[What is expected] Your response should consist of every line below, reproduced without alteration.

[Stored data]
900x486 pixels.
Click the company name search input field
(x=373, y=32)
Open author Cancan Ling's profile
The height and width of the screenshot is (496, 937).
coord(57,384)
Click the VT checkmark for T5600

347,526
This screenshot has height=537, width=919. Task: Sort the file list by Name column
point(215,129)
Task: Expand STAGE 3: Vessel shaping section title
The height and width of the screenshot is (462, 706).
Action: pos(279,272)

[Result of the exercise]
900x486 pixels.
Click the company name search input field
(x=373, y=32)
Open author Cancan Ling's profile
The height and width of the screenshot is (496, 937).
coord(57,384)
Click the VT checkmark for T5600

347,526
This screenshot has height=537, width=919. Task: Sort the file list by Name column
point(215,129)
Task: Expand STAGE 3: Vessel shaping section title
The height and width of the screenshot is (462, 706).
Action: pos(279,272)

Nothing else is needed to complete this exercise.